Dealing with Disruptive (aka Opportunity-Creating) Technology

This passage from Matthew Rees’s Wall Street Journal review of Move Fast and Break Things by Jonathan Taplin is worth highlighting:

It may be hard to get stirred up about the interests of celebrity millionaires like Ms. Swift and Sir Paul, but the broader concern is legitimate: how to reward those who create content—music, film, even mere words—in an era when technology can distribute it at virtually no cost. In “Move Fast and Break Things,” Jonathan Taplin argues that today’s technology behemoths are decimating content industries and eroding the broader culture. …

[Taplin] devotes more space to a more mundane concern: money. Consider music revenues. Last year, in the U.S., they were $7.7 billion, down from $19.8 billion in 2000. In 2015, music creators earned more from the sale of vinyl records than they did from music streams on YouTube and other platforms. “How can it be,” Mr.
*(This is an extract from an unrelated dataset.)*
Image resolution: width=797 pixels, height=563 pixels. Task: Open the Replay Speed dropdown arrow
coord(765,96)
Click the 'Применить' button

Taplin asks, “that the arrival of digital networks composed of billions of music fans has not been a boon to musicians?”

In essence, this is the complaint of gatekeepers.  Note the assumptions embedded in the phrasing of the question: “how to reward those who create content?”  Are they rewarded, or do they earn their money?  And either way, who gets to decide what is worth rewarding?  Taplin complains that “the economics of ‘more’ [may be] drowning us in a sea of mediocrity.”  Well, it’s up to the non-mediocre to prove it, and it’s also up to those who want to support their preferred content to find ways to do so.
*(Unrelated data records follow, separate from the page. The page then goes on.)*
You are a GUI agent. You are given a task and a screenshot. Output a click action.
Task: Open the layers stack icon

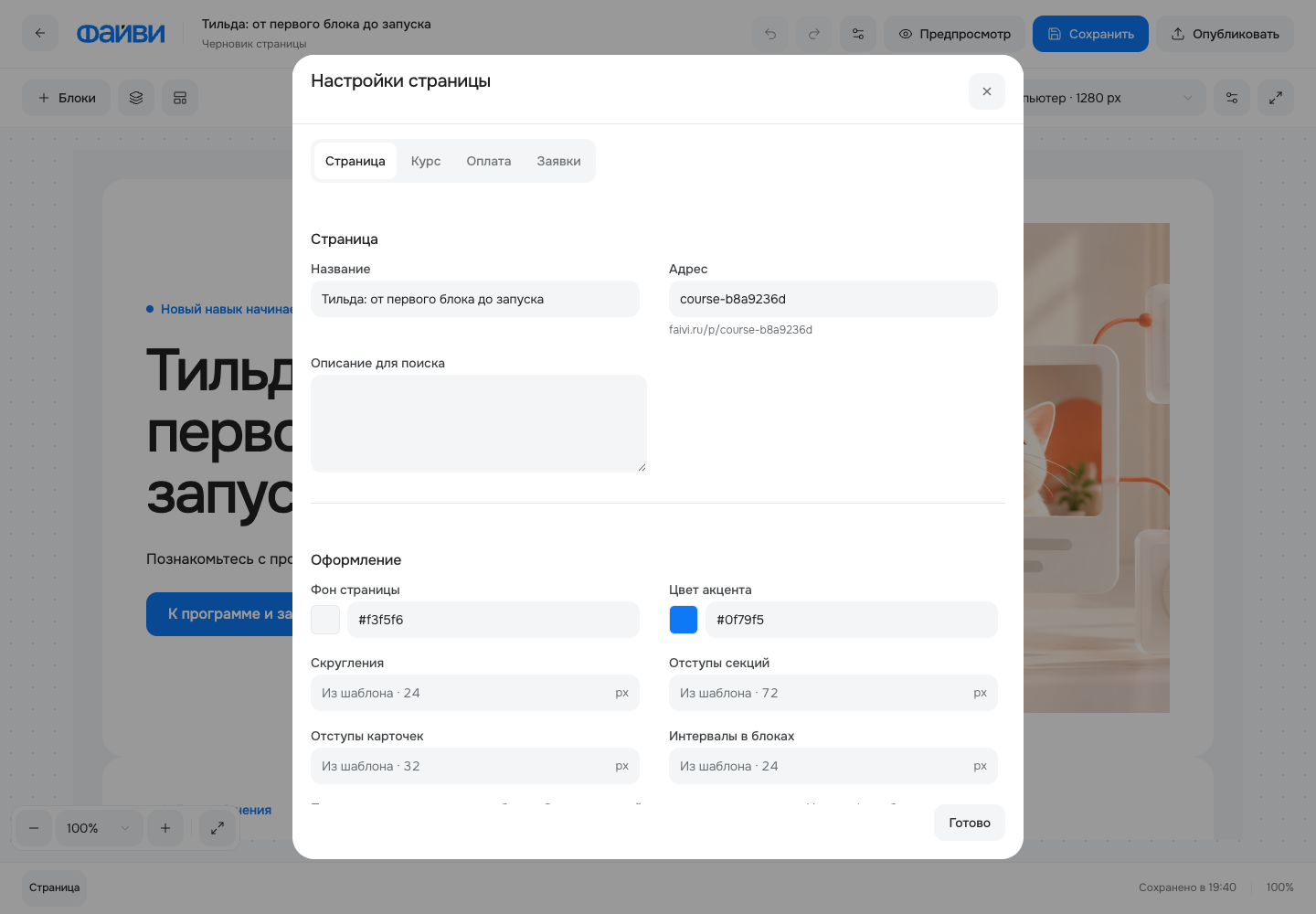pyautogui.click(x=136, y=98)
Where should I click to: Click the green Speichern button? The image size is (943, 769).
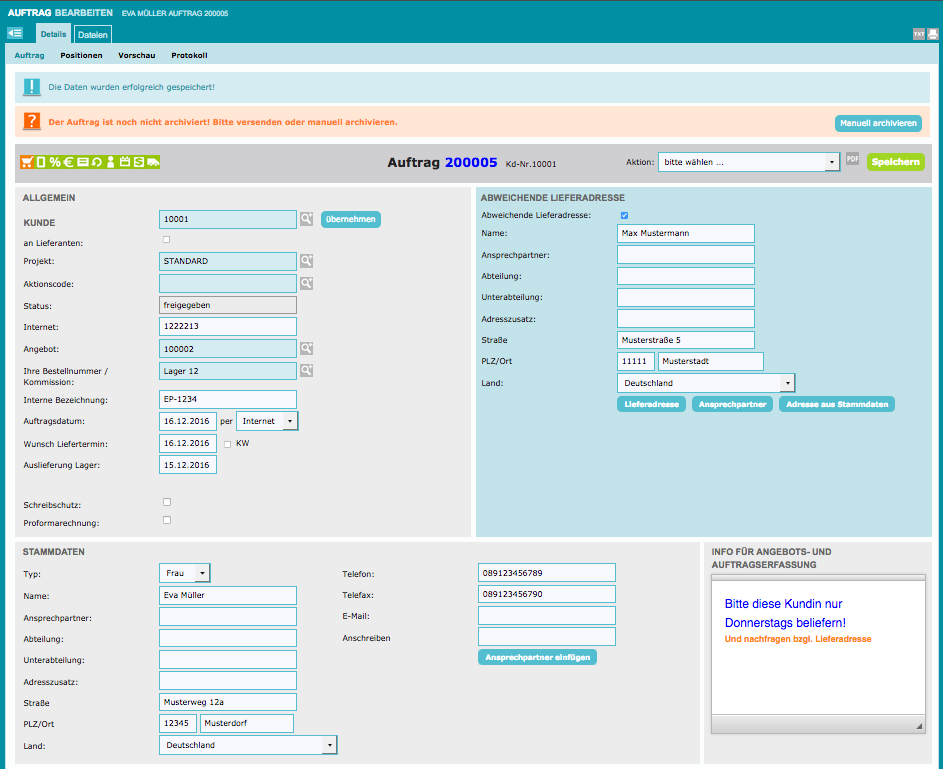pyautogui.click(x=895, y=162)
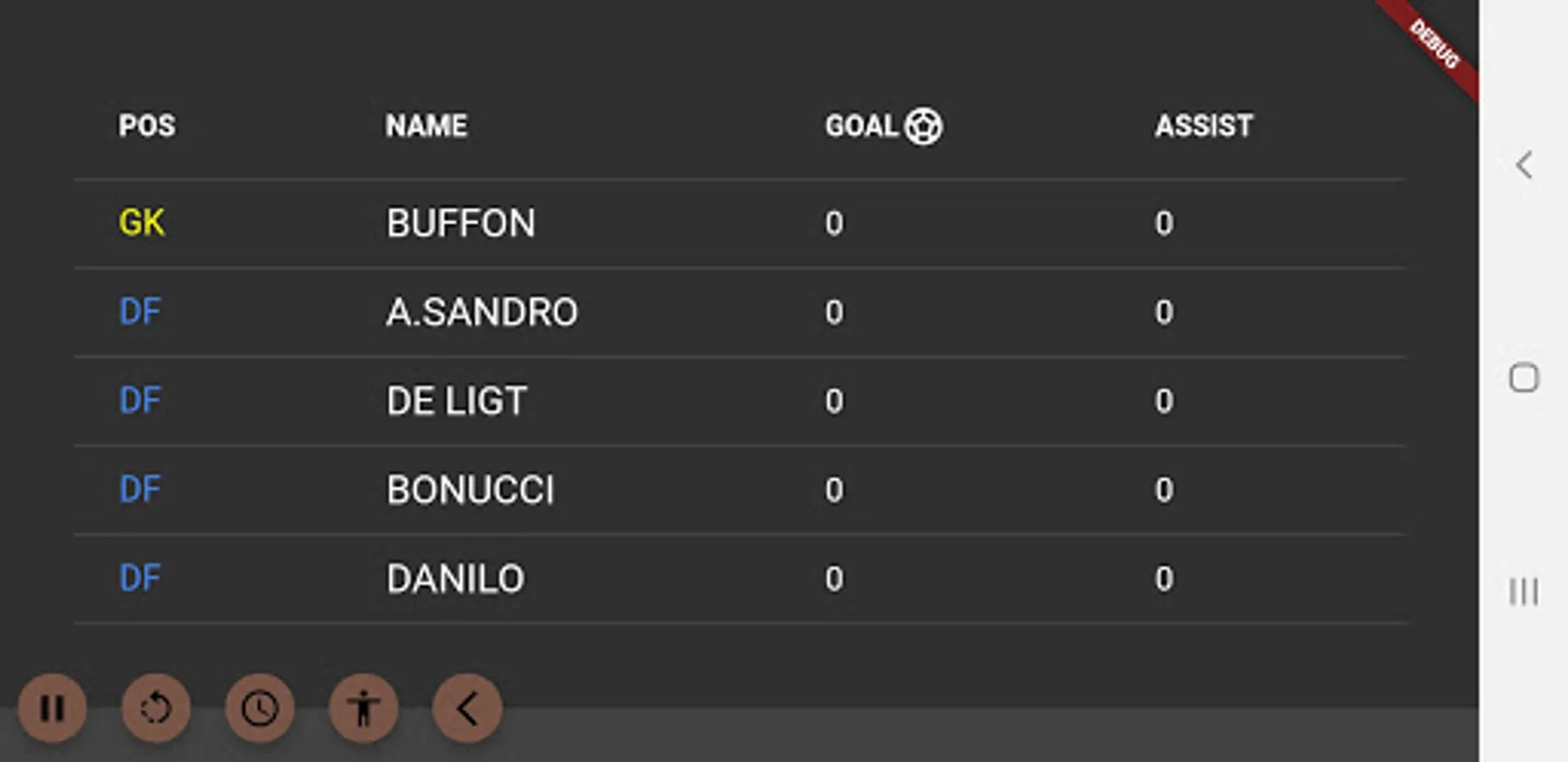Screen dimensions: 1568x762
Task: Click the ASSIST column header
Action: click(1204, 126)
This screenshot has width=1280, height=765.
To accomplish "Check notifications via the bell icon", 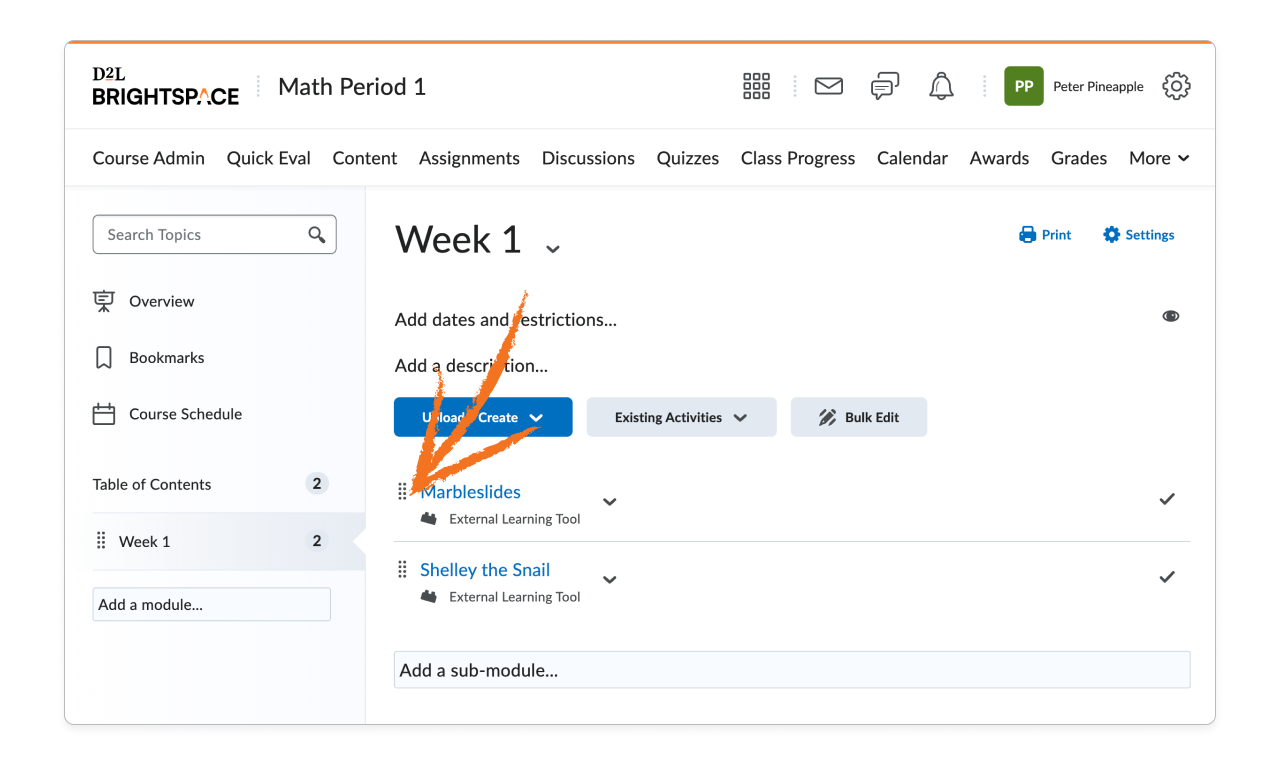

This is all on the content creators and those who make a career of helping them to find an angle, as well as their fans.  They have to prove that they’re worth the consolidation of society’s entertainment resources.

One can see in Taplin’s perspective the same mentality that leads to high taxes and big government: this insinuation that particular interests should find ways to use government to spread the costs of doing things they want done, but for which they don’t want the responsibility of paying.